Let's say you run a large installation that has a variety of very important gauges and sensors. Due to the size and complexity of this installation, these gauges and sensors need to be fed back to a console somewhere so that an overseer role of sorts can get that big picture view to ensure the installation is functioning fully healthy.

For that scenario, if you look at your data in the sense of a typical RDBMS / Data Warehouse, you would probably want to save as much over the wire traffic as possible to ensure there's no delays in getting the sensor information fed into the system reliably on time. So you trim down things to just a station ID and some readings coming into your "fact" table (it could be more transactionally modeled but mostly it'll fit the same bill).

Basically the streaming is useful so that in near-realtime you can live scroll the recordset as data comes in. Your SQL query becomes more of an infinite Cursor.

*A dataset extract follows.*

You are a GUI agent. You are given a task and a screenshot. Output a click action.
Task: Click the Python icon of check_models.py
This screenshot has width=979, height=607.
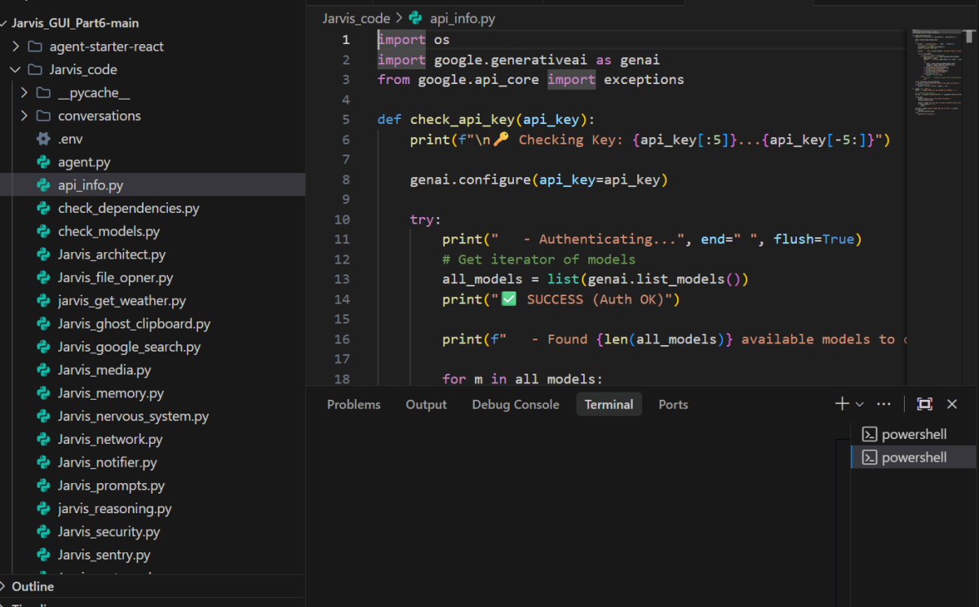point(44,232)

Older ways of doing this did exist on SQL databases just fine; typically you'd have some kind of record marker, whether it was ROWID, DateTime, etc., and you'd just reissue an identical query to get the newer records. That introduces some overhead though, and the streaming approach kind of minimizes/eliminates that.

2 comments

I definitely understand the value of streaming. Your gauges example is great.

What I don't understand is streaming joins. None of your gauge values need to join to anything.

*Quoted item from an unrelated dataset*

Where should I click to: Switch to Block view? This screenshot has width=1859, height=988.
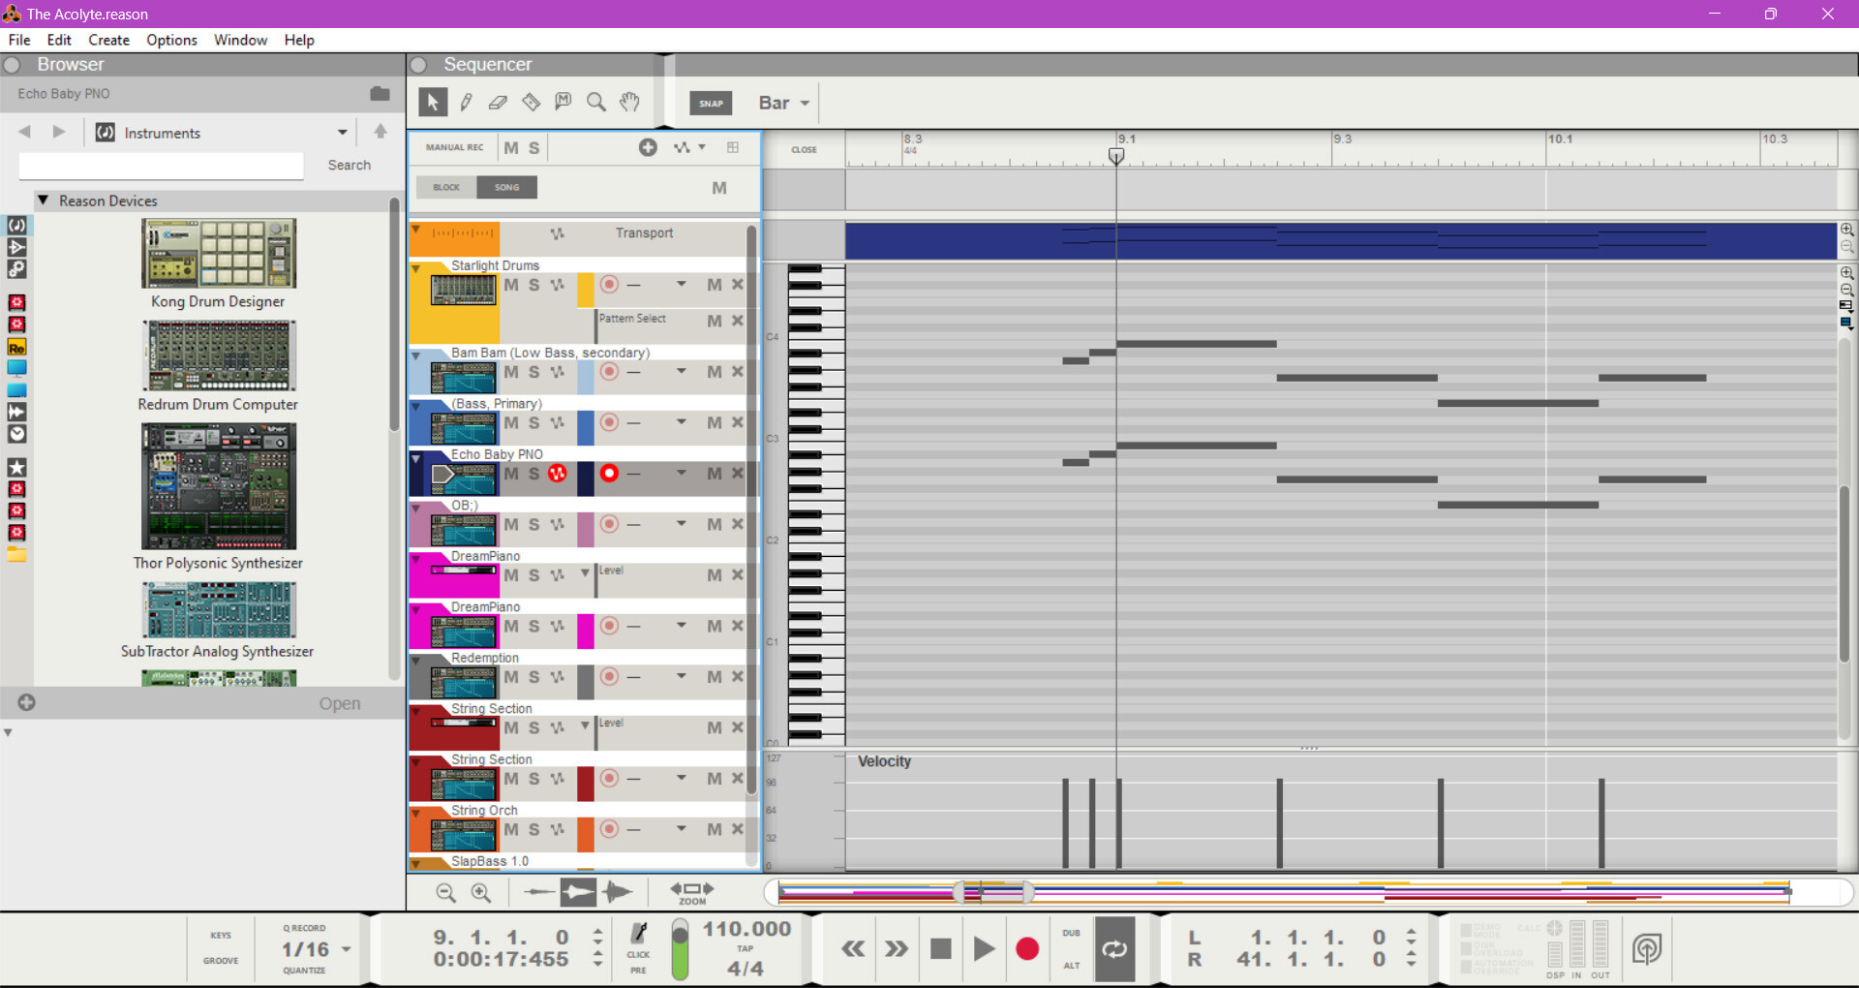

And if they did -- if something needed to join ID values to display names, presumably those would sit in a database, not a different stream?

> And if they did -- if something needed to join ID values to display names, presumably those would sit in a database, not a different stream?

At a high level the push-instead-of-pull benefit here is "you don't have to query the ID values to get the display names every time" which will reduce your latency. (You can cache but then you might get into invalidation issues and start thinking "why not just send the updates directly to my cache instead")

There's also a less cacheable version where both sides are updating more frequently and you have logic like "if X=1 and Y=2 do Z."

For small enough batches streaming and micro-batching do often end up very similar.

Should’ve just cached the output of group bys.